*Exercise objective*. After finding "You are a computer-use agent." in the data, write out its line and all following lines without change, up to and including the last one. Leave out pictures.

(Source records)
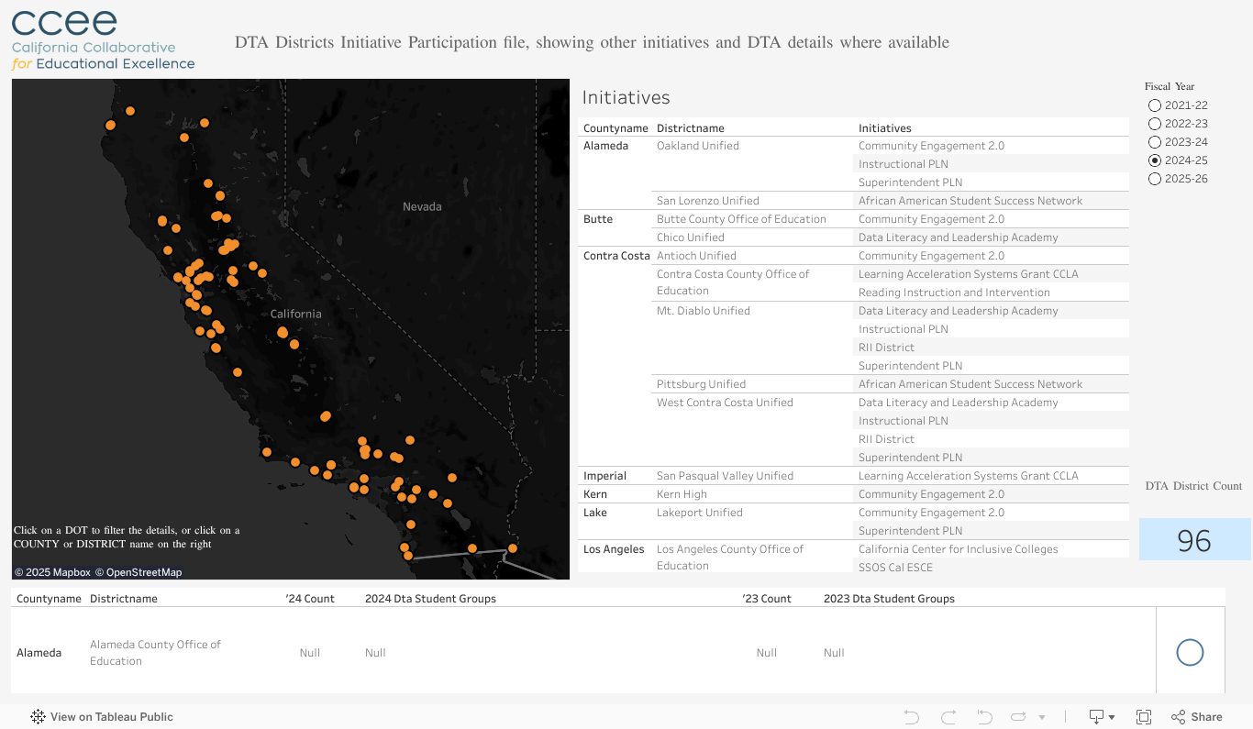The height and width of the screenshot is (729, 1253).
Task: Click the DTA District Count 96 tile
Action: pyautogui.click(x=1194, y=540)
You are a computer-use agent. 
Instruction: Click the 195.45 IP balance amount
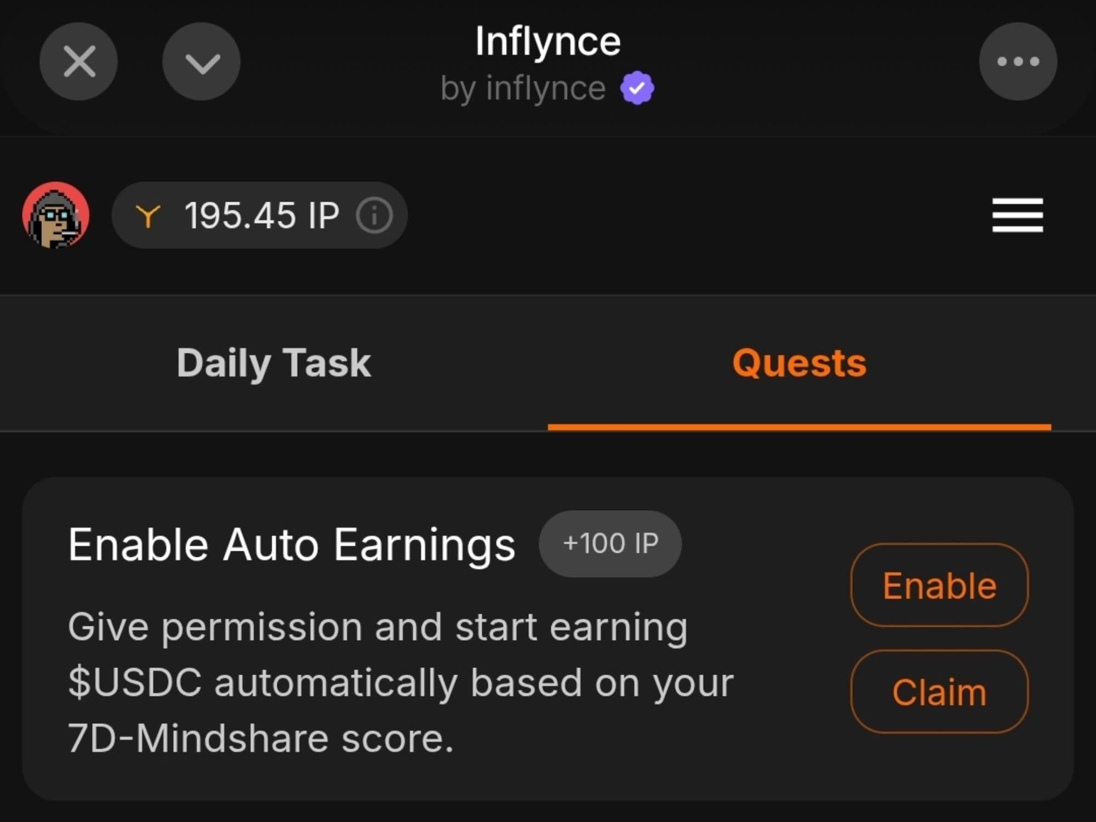[x=261, y=215]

*Task result*.
You are a computer-use agent. 
Instruction: Click the 195.45 IP balance amount
[x=261, y=215]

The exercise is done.